In fact, it was the court’s two conservative judges – Judge E. Grady Jolly and Judge Patrick Higginbotham – who seemed to express the most doubt and have the most questions about Trinity’s arguments. Judge James E. Graves Jr. was also part of the panel.
Gibson Dunn partner James Ho, who represents Trinity, told the panel that Trinity’s changes to the guardrails that it failed to report to federal highway officials were minor and thus immaterial.
“You say they are minor and they say they are killer,” Judge Higginbotham shot back.
This litigation started in 2012 when Joshua Harman, a competitor-turned-whistle-blower, sued Trinity under the FCA, claiming the company shrank its popular ET-Plus highway guardrail system in 2005 from five inches wide to four inches in order to save $50,000 a year in costs.
Harmon’s lawyers argue that Trinity failed to inform the Federal Highway Administration about the changes, as required by law. Those changes, Harmon claims, “had a devastating impact” on the guardrail’s performance and led to car accident victims being killed or maimed.
The jury ruled against Trinity in 2014. Months later, the federal judge slapped the company with a $663 million judgment – the largest in the history of the FCA – and opened the door to a flood of lawsuits that seek billions of dollars in damages against the company.
During oral arguments, Ho tried time and time again to get the judges to focus on broad legal principle instead of the specific facts in the highway guardrail case.
“The federal government has repeatedly confirmed that it wants this product, approves this product and continues to purchase this product, Ho told the three-judge panel. “It does so to this day. That should end this case.
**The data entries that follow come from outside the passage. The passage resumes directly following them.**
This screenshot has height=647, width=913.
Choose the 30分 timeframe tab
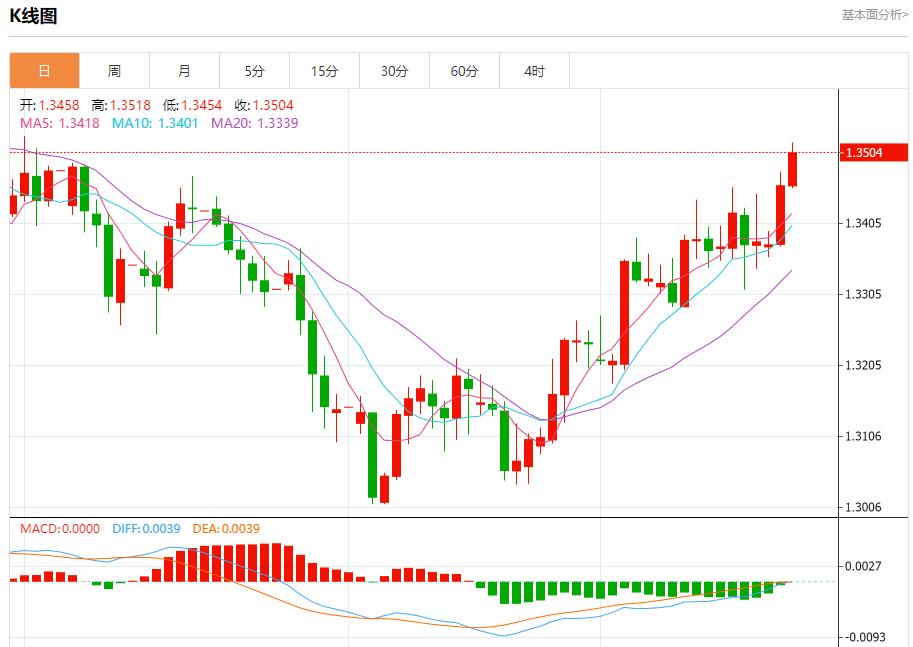[394, 71]
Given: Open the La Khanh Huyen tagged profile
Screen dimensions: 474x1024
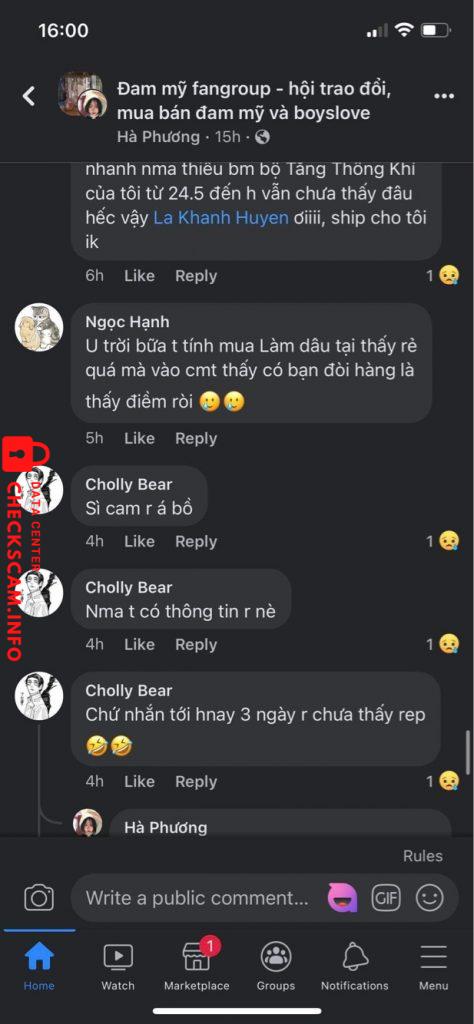Looking at the screenshot, I should coord(221,217).
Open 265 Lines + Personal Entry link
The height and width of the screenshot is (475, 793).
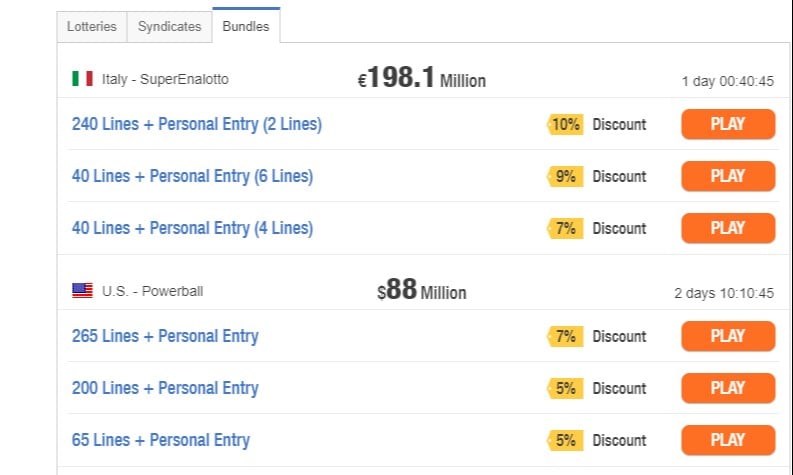pos(165,336)
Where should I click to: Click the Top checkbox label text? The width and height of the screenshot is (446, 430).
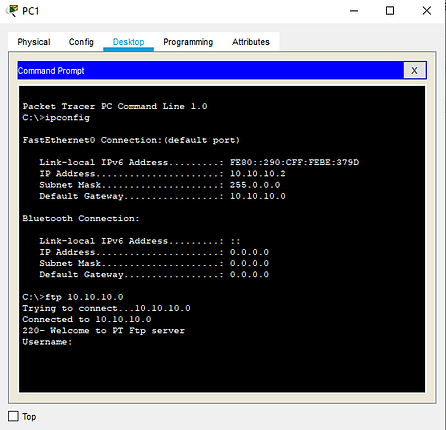(29, 417)
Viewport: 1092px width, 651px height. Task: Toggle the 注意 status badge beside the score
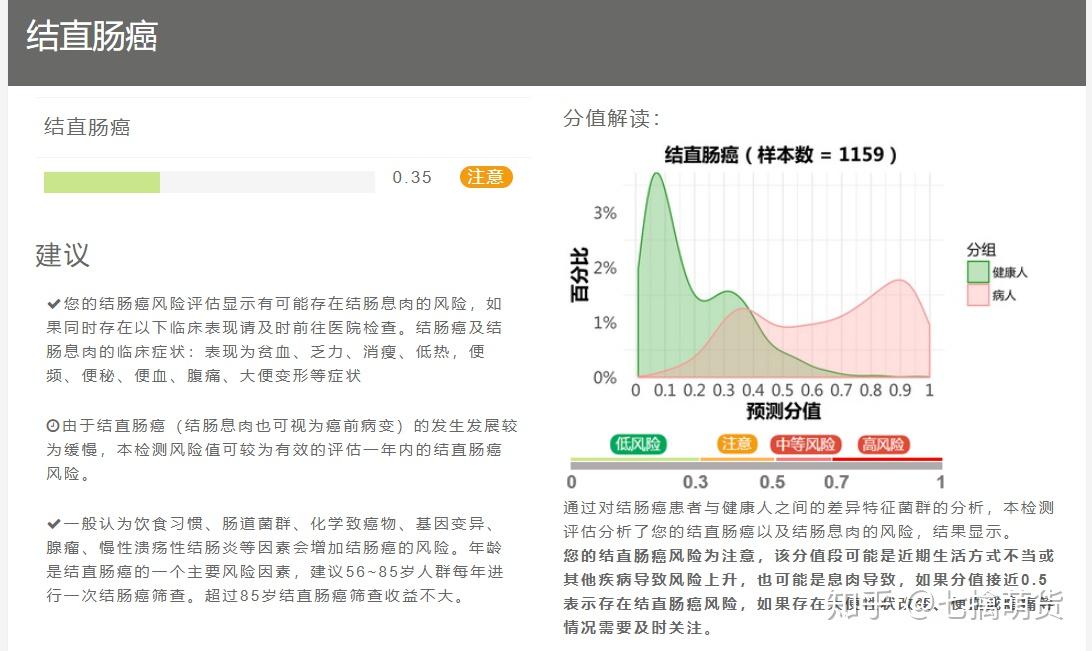486,177
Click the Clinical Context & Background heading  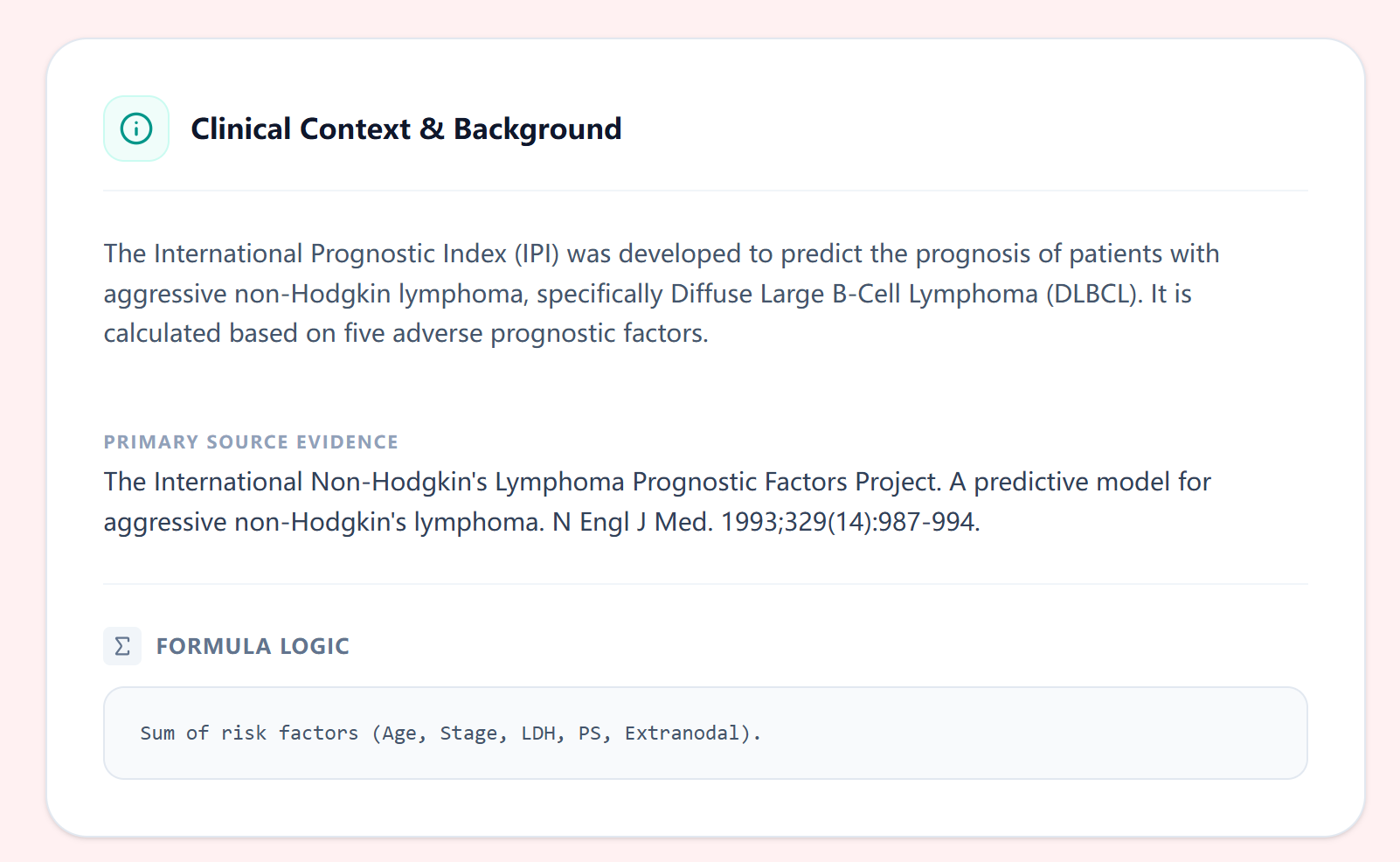click(x=405, y=129)
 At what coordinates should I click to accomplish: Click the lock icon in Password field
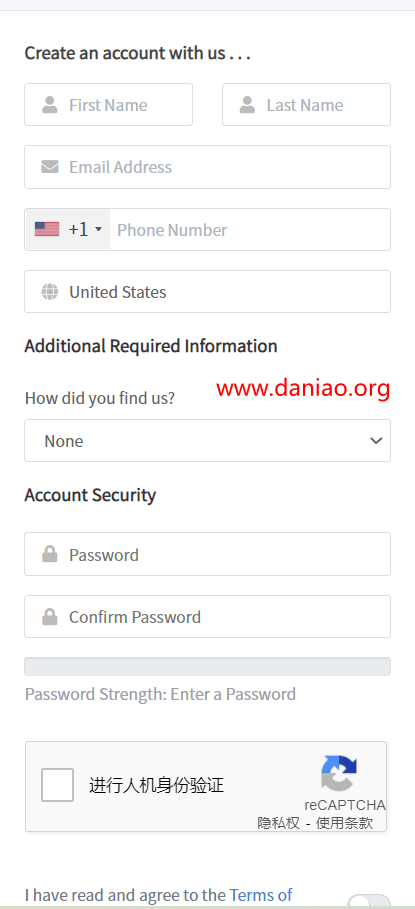tap(50, 554)
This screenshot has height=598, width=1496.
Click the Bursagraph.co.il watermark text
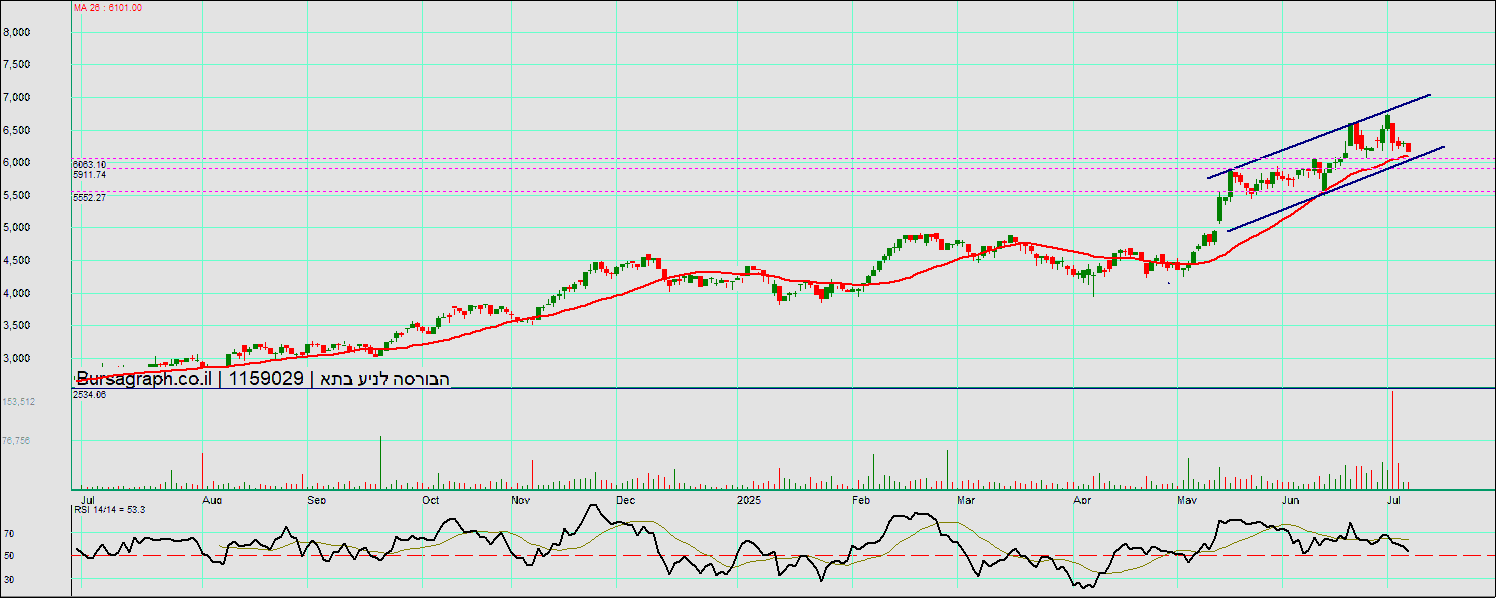tap(144, 379)
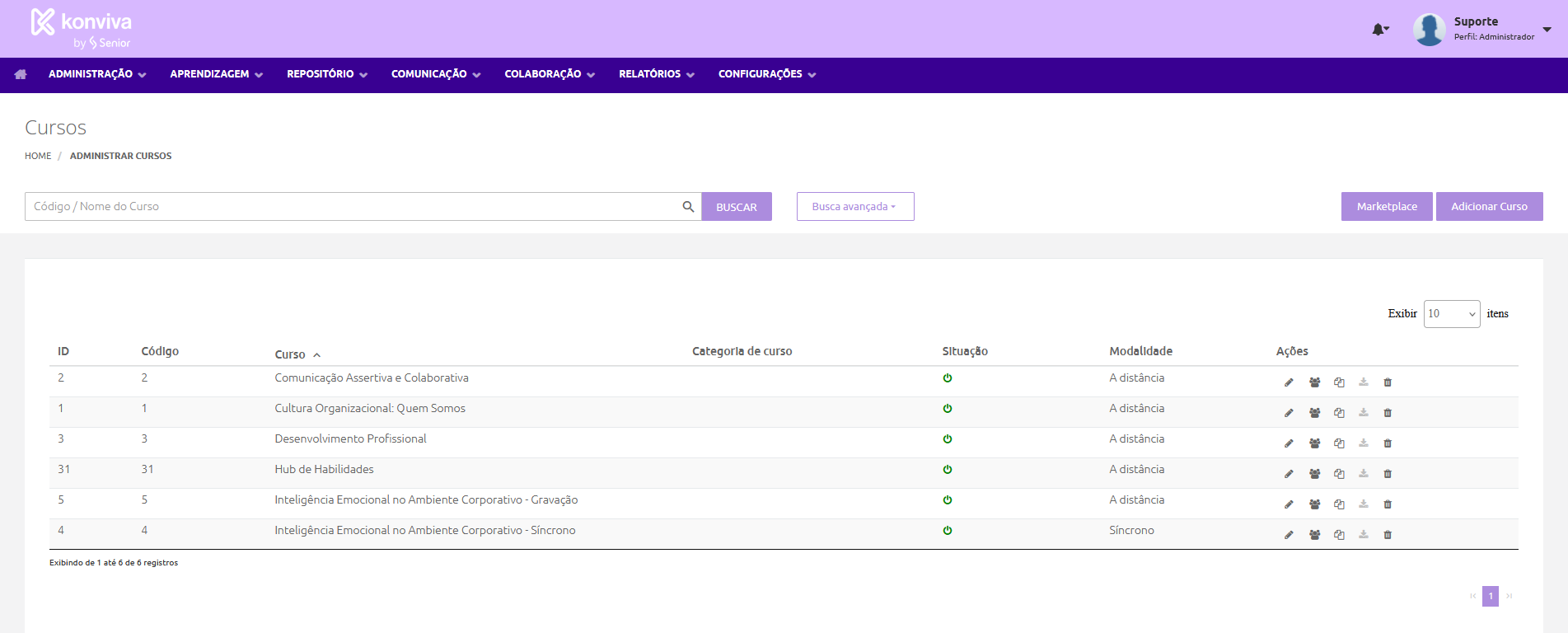
Task: Download the Inteligência Emocional Síncrono course
Action: (x=1364, y=535)
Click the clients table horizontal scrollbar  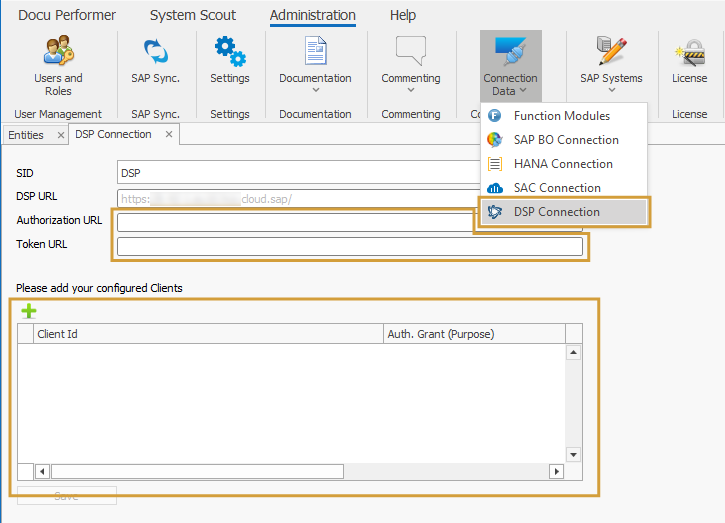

After all, there is no materiality if the federal government continues to approve the product, and that is what we have here.”
But less than a minute into oral argument, Judge Higginbotham interrupted, pointing out that he had actually read the trial transcripts, which he admitted was usual for an appellate judge to do, and that he was disturbed by the evidence against Trinity.
“My suggestion to you is that materiality and causation in this case are very close companions, if not collapsible into one,” Judge Higginbotham told Ho. “If it is the case that this particular product was causing these catastrophic injuries, then it is very difficult to maintain the argument or to quarrel with the judgment of the jury as to materiality.”
“Was there testimony or evidence that these design failures caused accidents?” Judge Jolly asked Ho.
“There is the allegation and there is a dispute,” Ho responded. “We need to elevate above this scientific dispute you shouldn’t be involved in.”
Ho again noted that the FHWA approved the guardrails for federal reimbursements and continues to do so.
“The arguments you are making are not necessarily a winning argument,” Judge Jolly responded. “These are arguments that were made by the jury. We have to get into the weeds, but the jury has already been down in the weeds.”
Ho agreed that the appellate court should not be “down in the weeds” regarding the facts in the case, but instead focus on the broader legal issues.
“There is no materiality when the government approves,” Ho again argued.
But once again, the judges dove into the evidence presented at trial.
“They respond that the Highway Administration did not have the full facts at the times that they approved … that you had concealed some of the facts,” Judge Jolly countered. “The jury heard the evidence, heard your experts and they heard their experts and they decided against you.”
Then, Judge Jolly seemed to agree with Judge Higginbotham’s statement that materiality and causation are connected.
“I want to know where the fraud is. How was the government defrauded?” Judge Jolly said. “If the evidence shows that the accidents that were introduced in this case were caused by the changes that were made without the approval of the federal government, then that shows you that the government may have been defrauded.”George Carpinello, a partner at New York’s Bois Schiller & Flexner who represents Harmon, told the Fifth Circuit that neither Trinity or the FHWA “bothered to examined any of the accidents” that involved Trinity’s guardrails, but that the plaintiff’s experts did study the crashes.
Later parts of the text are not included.